• Direction
Write out all of these lines again with their wording kept, scaling each coordinate in the answers by 2.15 and rounding it to a whole number, with halves rounded up. Leave out the pictures.

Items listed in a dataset
* BEGIN *
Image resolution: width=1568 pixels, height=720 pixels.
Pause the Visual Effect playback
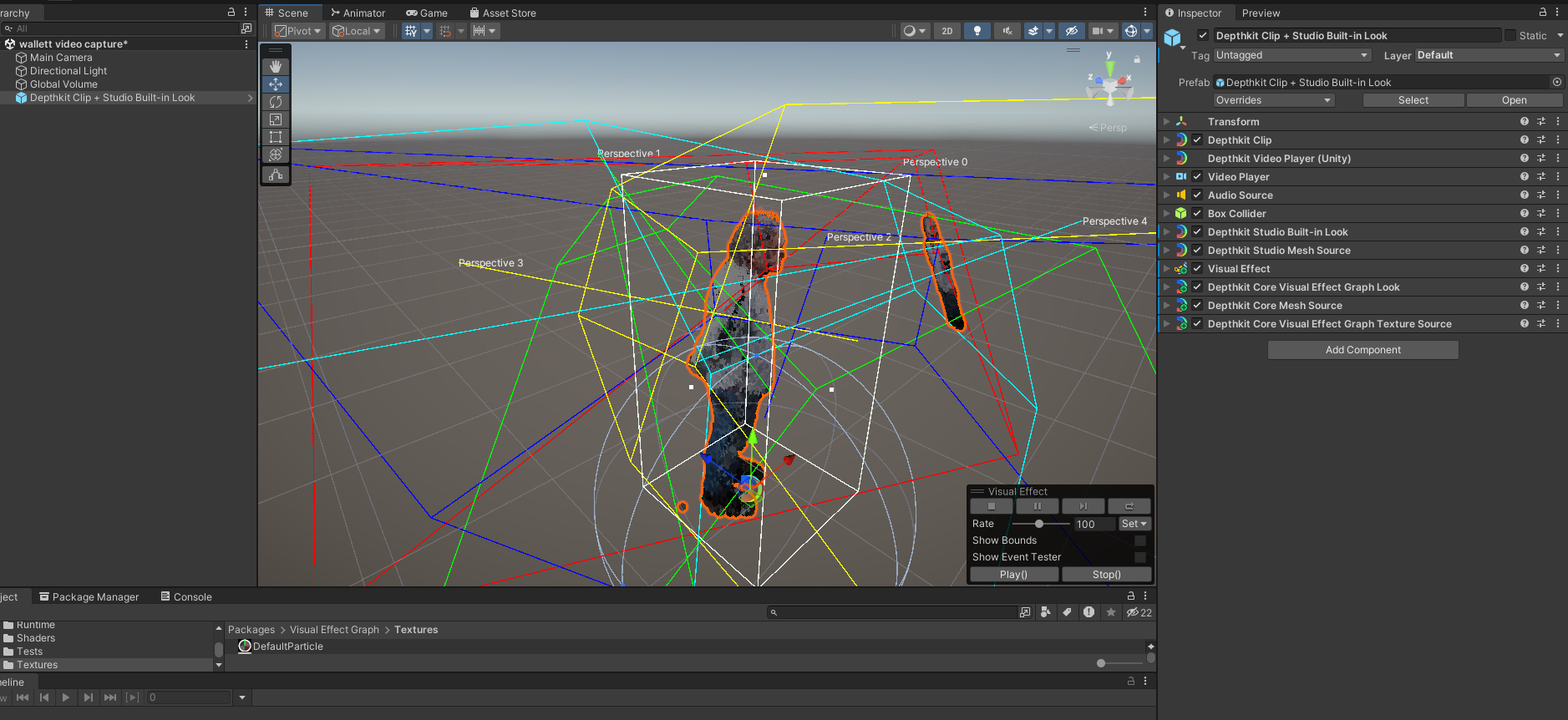point(1038,506)
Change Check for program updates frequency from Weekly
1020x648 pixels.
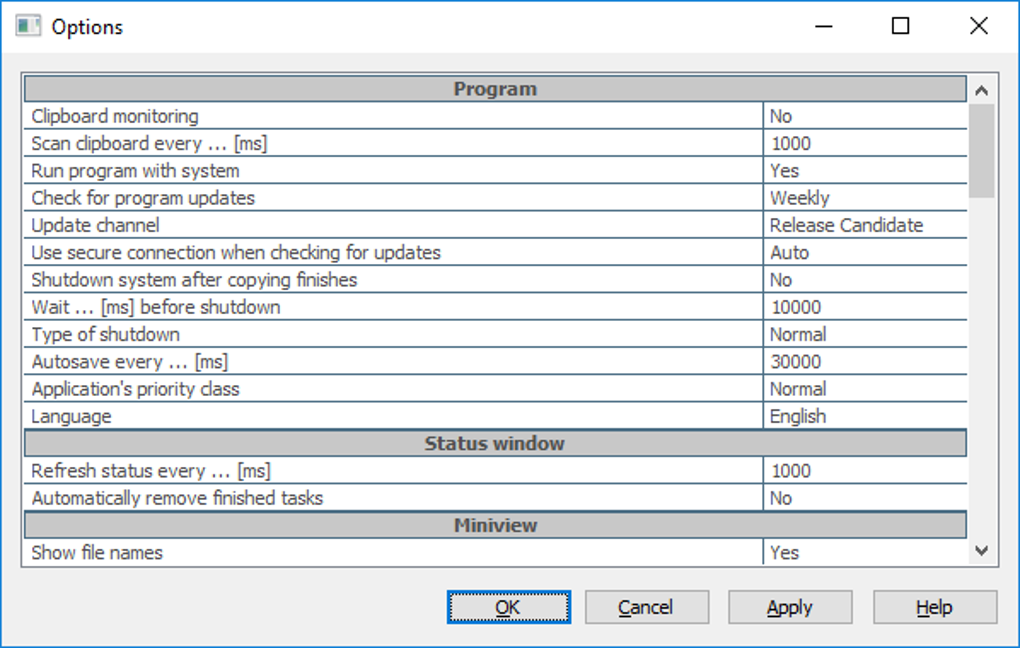pos(866,197)
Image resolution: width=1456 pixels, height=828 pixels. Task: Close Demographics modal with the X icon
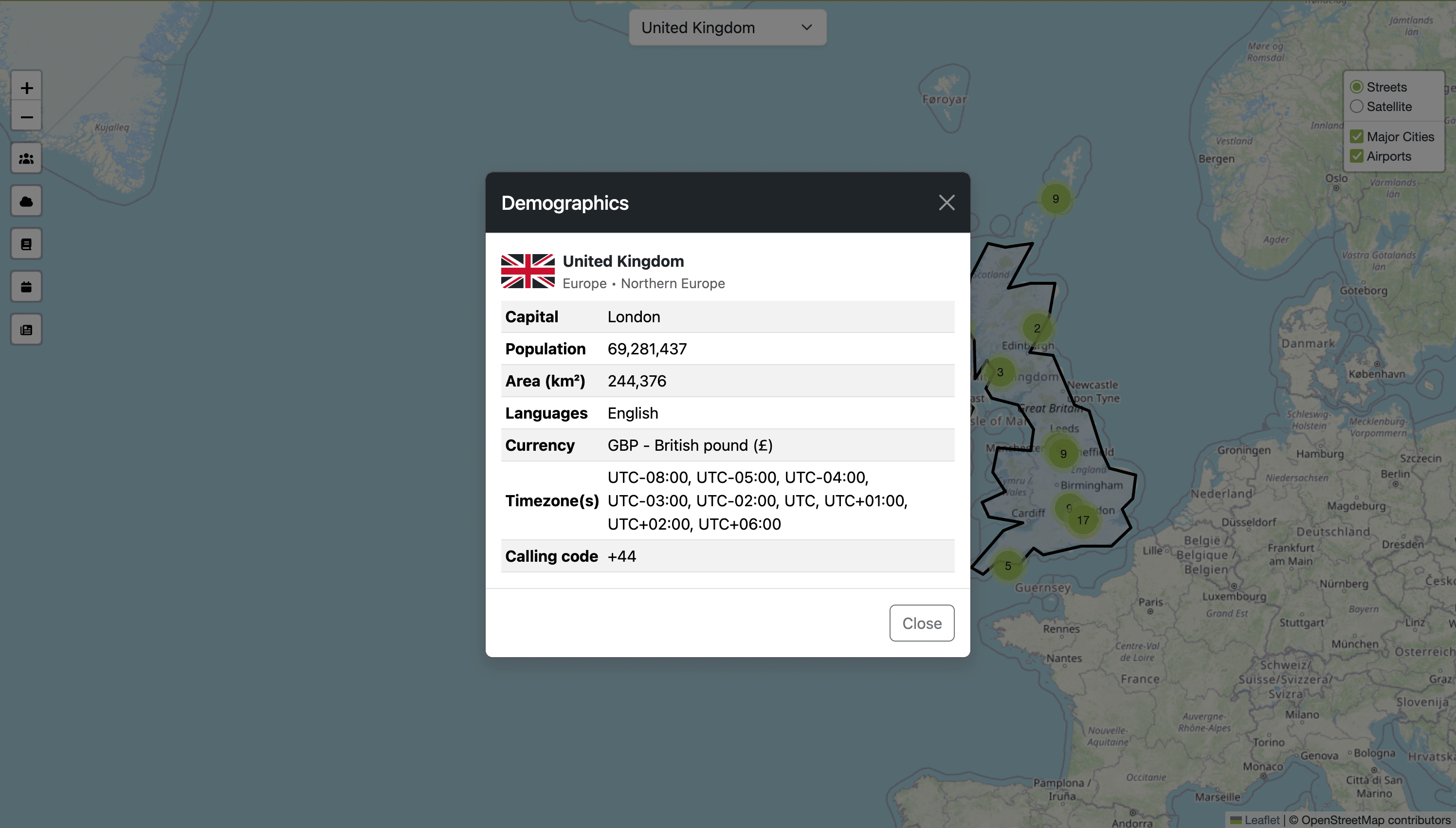coord(946,202)
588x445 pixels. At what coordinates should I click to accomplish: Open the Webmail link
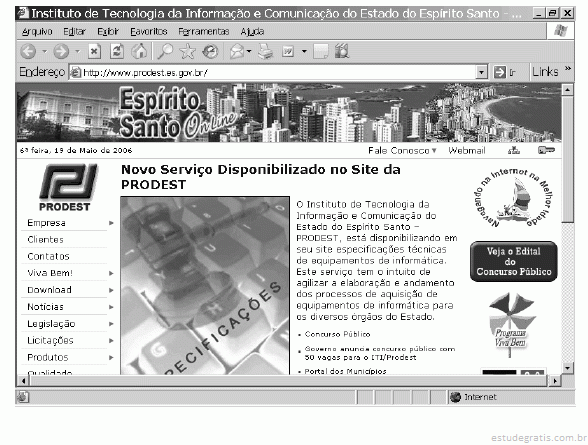coord(467,150)
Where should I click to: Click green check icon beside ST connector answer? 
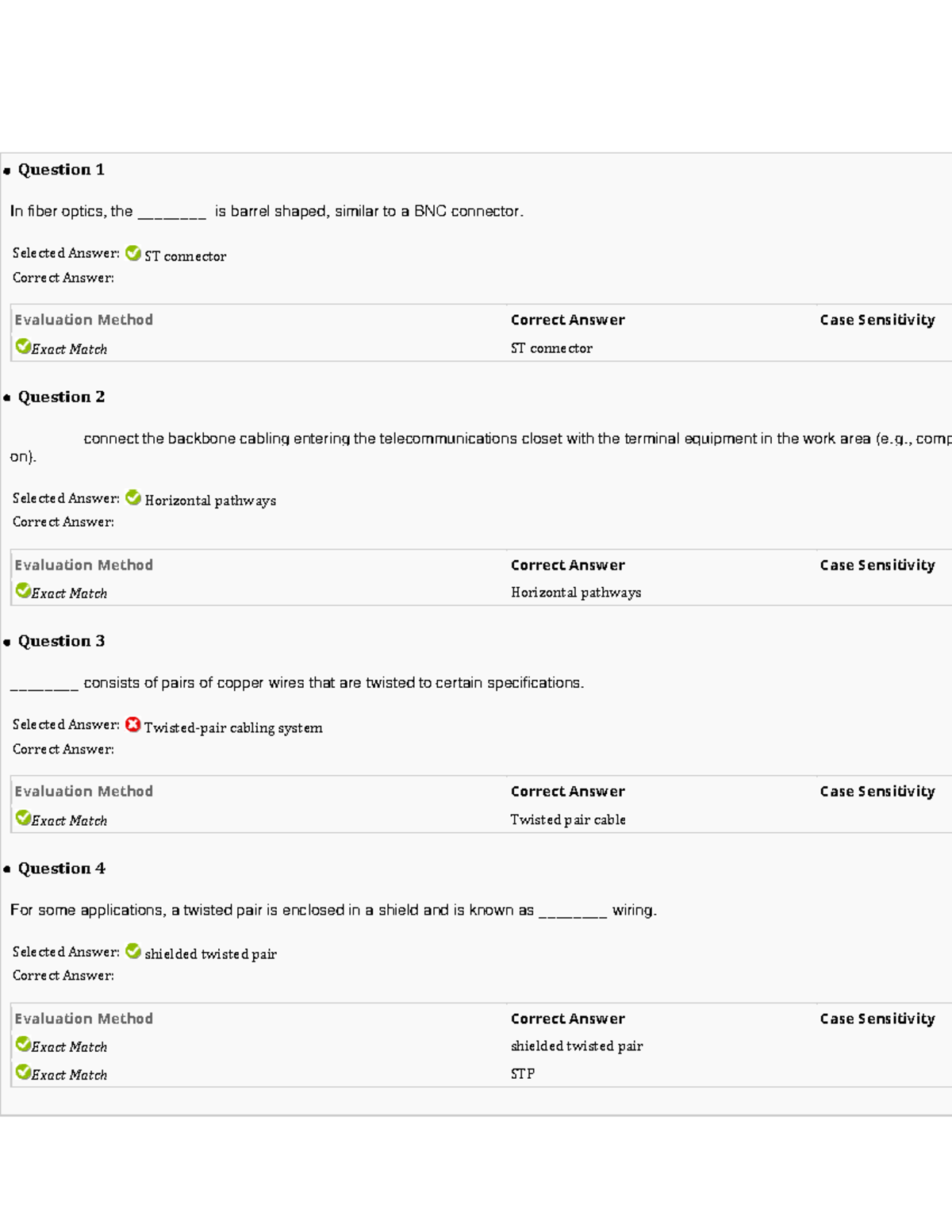pyautogui.click(x=133, y=254)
* END *
• Result
Image resolution: width=1568 pixels, height=720 pixels.
Pause the Visual Effect playback
point(2232,1088)
Change Check for program updates frequency from Weekly
1020x648 pixels.
pos(1862,424)
Image resolution: width=1456 pixels, height=828 pixels. Task: Close Demographics modal with the X icon
coord(2034,434)
588x445 pixels. At what coordinates should I click to accomplish: Open the Webmail link
coord(1004,323)
Where should I click to: Click green check icon beside ST connector answer? 
pyautogui.click(x=286, y=546)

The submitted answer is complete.